Puji syukur padaMu Tuhan
Atas sgala lindungan
Sinar dan cahayaMu
Slalu terangi jalanku
Kami siswa SMA 1
Tak kan redup berpijar
Demi cita bangsaku
JAYALAH SMA 1

*nyanyikan seraya mengaitkan lengan dengan orang di sebelah anda.

Tempat ini lebih terasa ‘rumah’ bagi saya.
Lebih terasa hangat.
Dengan orang-orang yang saya kenal dan mengenal saya.
Dengan sekumpulan orang yang bisa saya gambarkan dengan kata.. KELUARGA.

Tak heran bila datang ke sini sama saja dengan ‘pulang’ bagi saya.
Yah.. Hanya jika sekumpulan-orang-yang-bisa-saya-gambarkan-dengan-kata-keluarga itu juga dateng siih.. Ahahah.
Klo mereka ngga ada.. Ya terasa asing lah ‘rumah’ ini.

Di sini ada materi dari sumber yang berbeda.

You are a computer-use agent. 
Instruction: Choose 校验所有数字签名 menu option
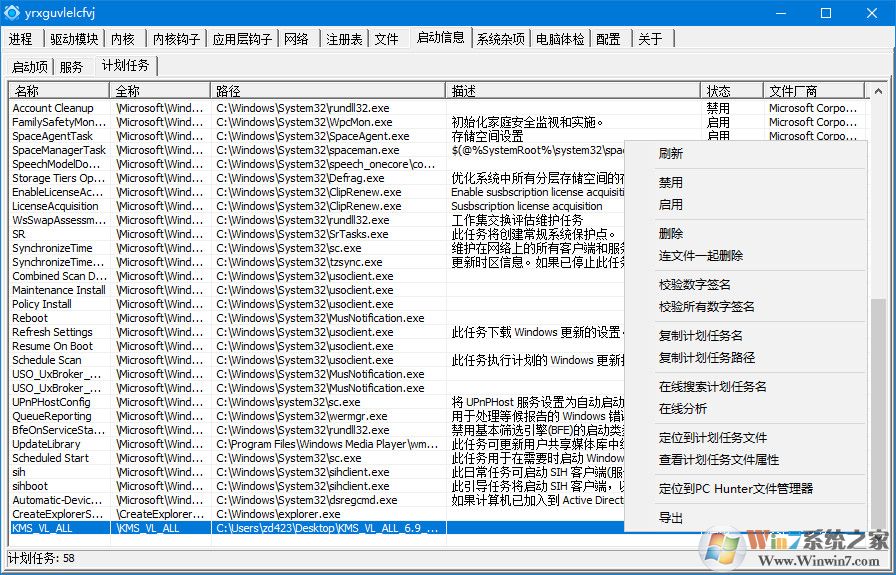(x=707, y=307)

Akhir-akhir ini itu yang saya rasakan saat datang ke ‘rumah’ ini.
Asing.
‘Rumah’ ini sudah dihuni orang orang lain.
Orang lain yang tidak saya kenal dan mengenal saya.

Tapi kemaren beda.

Sekumpulan-orang-yang-bisa-saya-gambarkan-dengan-kata-keluarga itu juga datang.
Asyik banget.
Bisa tertawa dengan orang orang yang tepat.
Dengan selera humor yang sama.
Di dalam lingkaran-yang-insyaAllah-tak-akan-tergantikan.
Lingkaran yang tak pernah membuat saya muak tiap masuk ke dalamnya.
*tak seperti lingkaran ‘yang itu’. ahahah.

Kemaren seperti merasakan de javu.
Kembali ke masa-masa sma dulu.
*lebay parah. berasa udah lulus 10 taun.
Kembali mencium bau SMANSA.
Kembali gila-gilaan bersama (lebih dari sekedar) teman-teman di dalam gedung yang sempit itu.
Tertawa, bergembira, bernyanyi.. Bahkan ada yang menangis. Ahahah.

Benar-benar hiburan singkat yang menyenangkan di tengah rutinitas yang menjemukan.
Selingan yang tepat untuk melupakan nilai kalkulus yang jauh dari kata memuaskan atau beban uas yang semakin mendekat.
Hari yang ditunggu-tunggu untuk kembali ‘pulang’.

Kenapa semua orang, walaupun sering sekali menghina-dina, tetap mencintai Sekolah Bertarif Internasional ini?

Yah, karena sekolah ini bukan hanya sekedar tempat untuk belajar rumus kan? Ini tempat untuk belajar hidup. x))

A-KU CINTA SMA S-A-T-U!!
*sambil ngacungin jari telunjuk ke atas.

HIDUP SMANSA! AKU CINTA SMANSA!!
*sambil ngangkat roti yang ditulisin pake coki-coki sambil diteriakin sama PJ sama POSKO di lapangan dalem Smansa sambil panas-panasan sambil ngedongak ngeliat POSKO di ruang BK yang sekarang udah dirubuhin.